### Task requirements
Drop all pictures and repeat exactly the lines from the line holding "Given: Open Help via the blue question mark" through the end of the records.

________________________________________

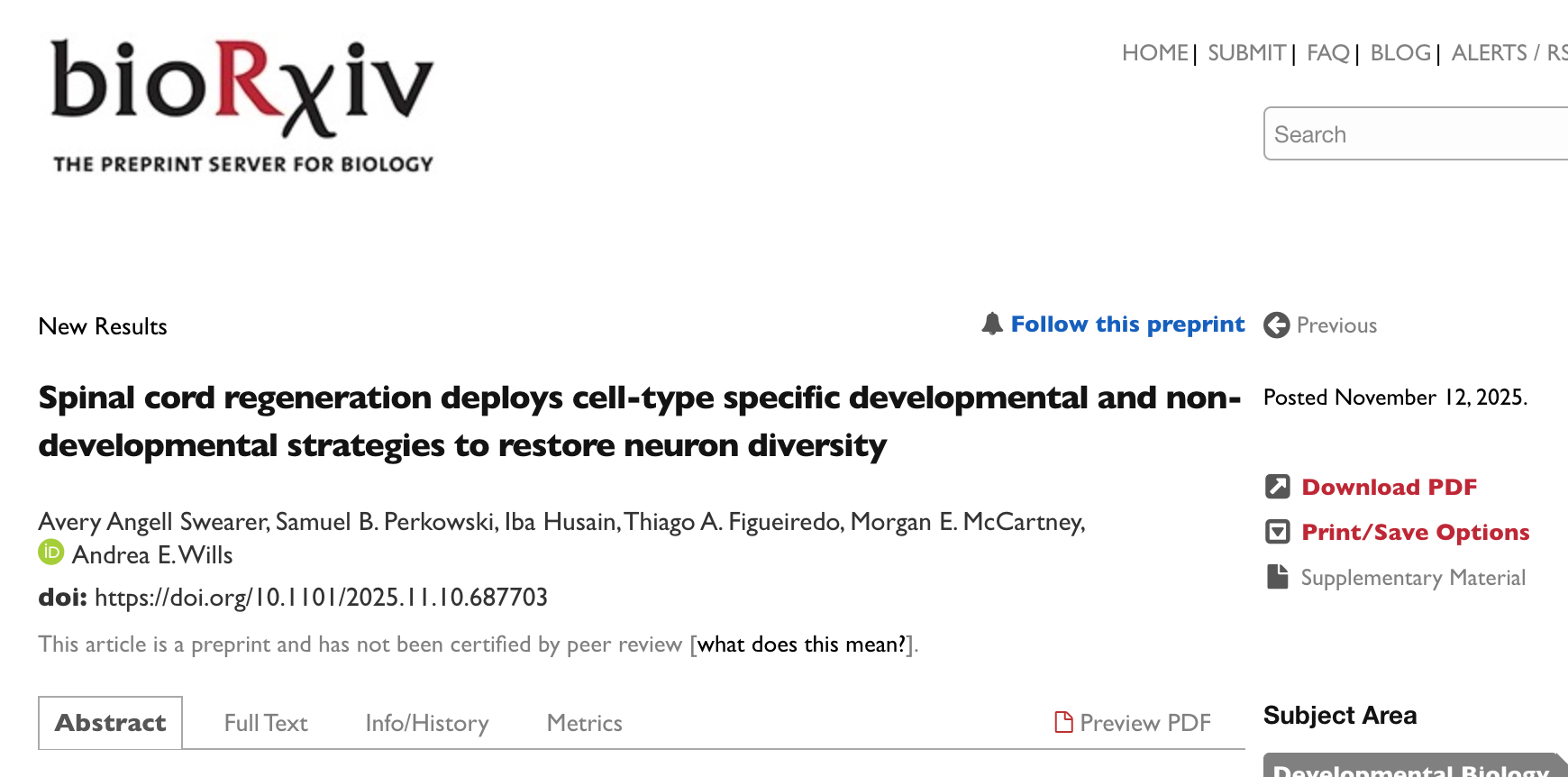Click the article DOI link
Image resolution: width=1568 pixels, height=777 pixels.
[x=321, y=598]
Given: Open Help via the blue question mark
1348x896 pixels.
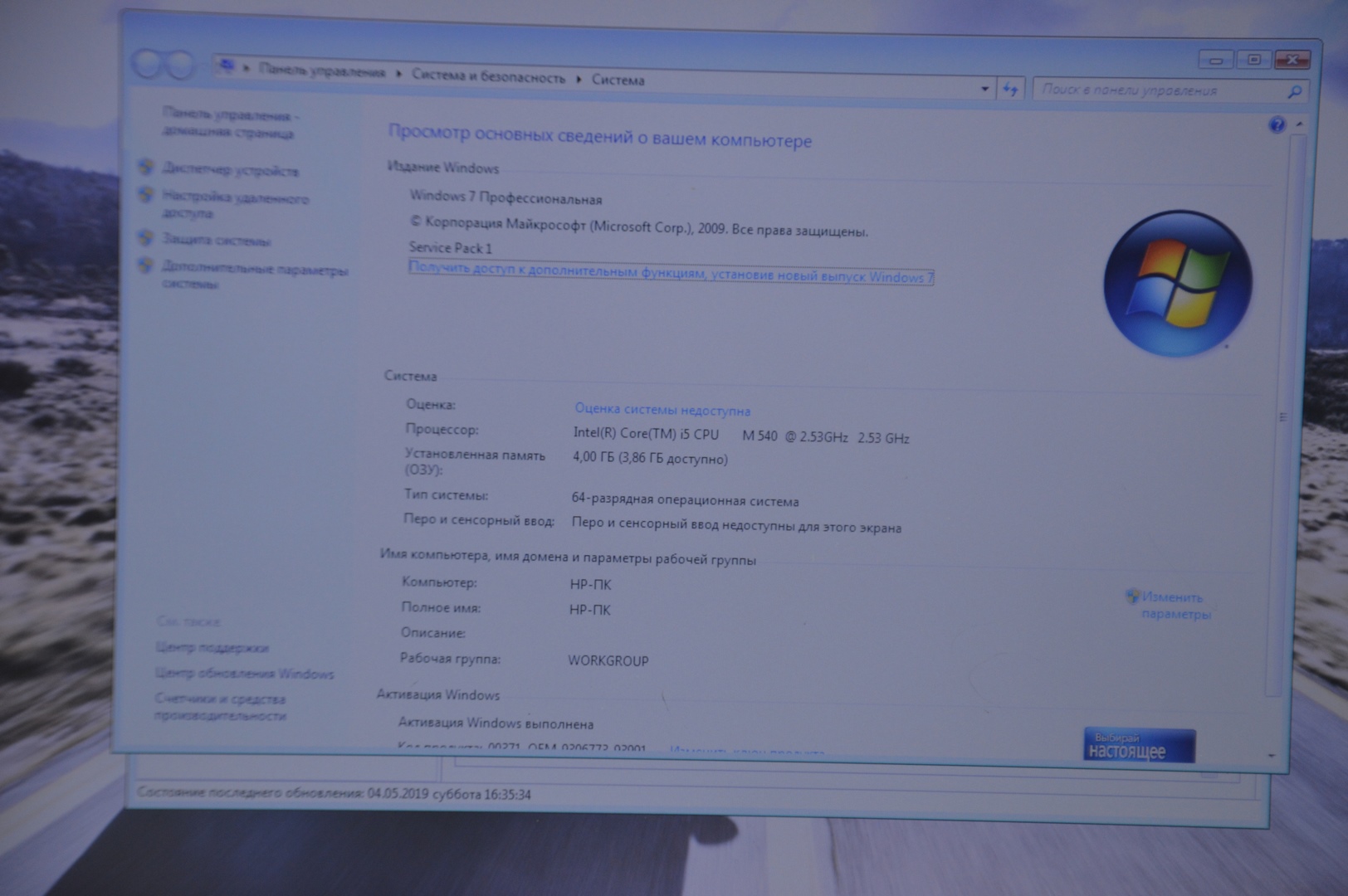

________________________________________

### Exercise solution
Given: Open Help via the blue question mark
1348x896 pixels.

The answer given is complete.